## [YOUR TASK]
May I please have every record restated word for word, with the images left out?

## [MATERIAL FOR THIS EXERCISE]
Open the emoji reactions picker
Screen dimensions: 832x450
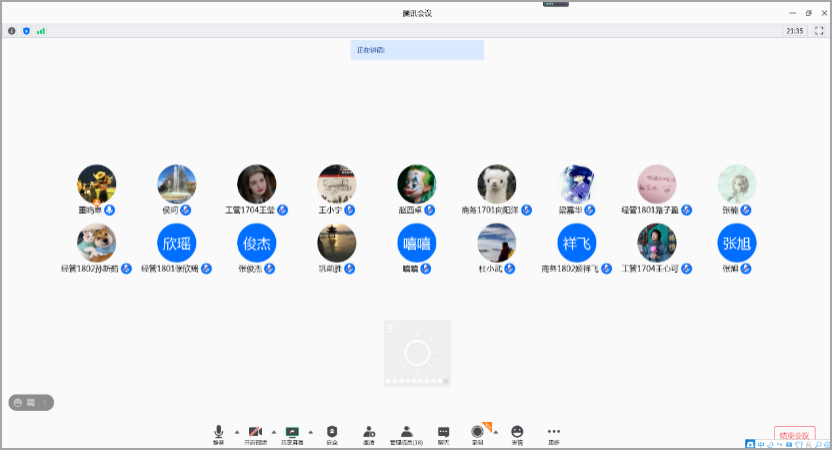point(517,432)
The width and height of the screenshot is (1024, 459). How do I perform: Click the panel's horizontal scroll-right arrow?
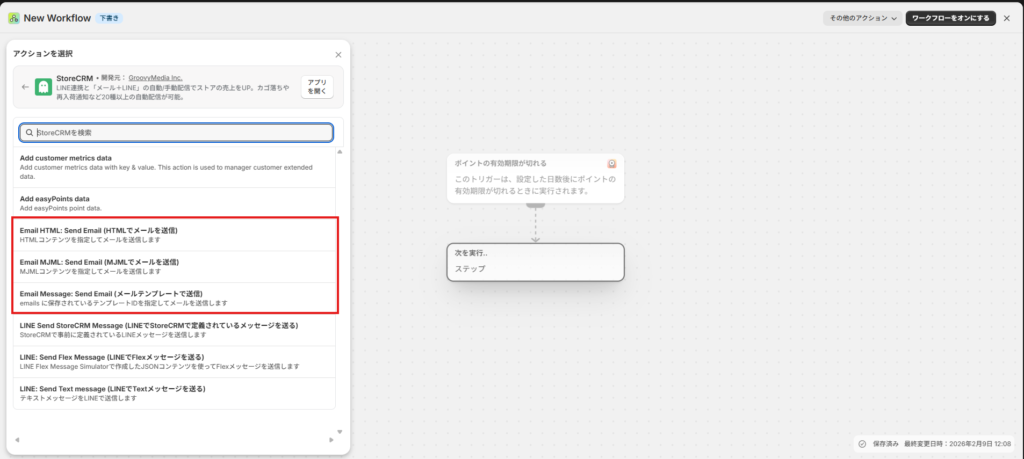(331, 440)

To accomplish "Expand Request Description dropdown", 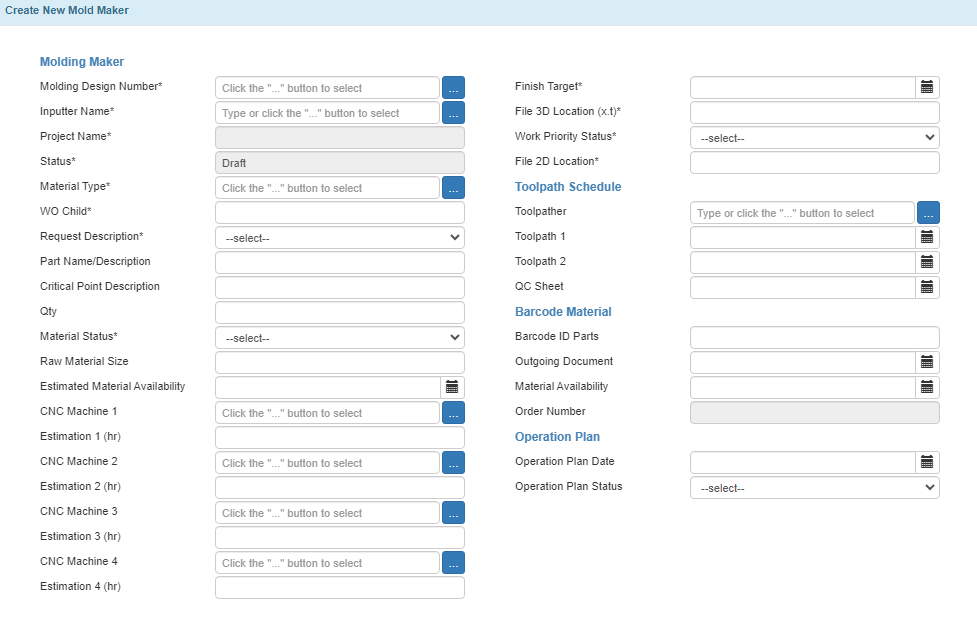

## [SOLUTION BELOW]
Open the emoji reactions picker
Screen dimensions: 832x450
point(517,432)
The width and height of the screenshot is (1024, 459). How do I perform: Click the panel's horizontal scroll-right arrow?
(331, 440)

To accomplish "Expand Request Description dropdown", 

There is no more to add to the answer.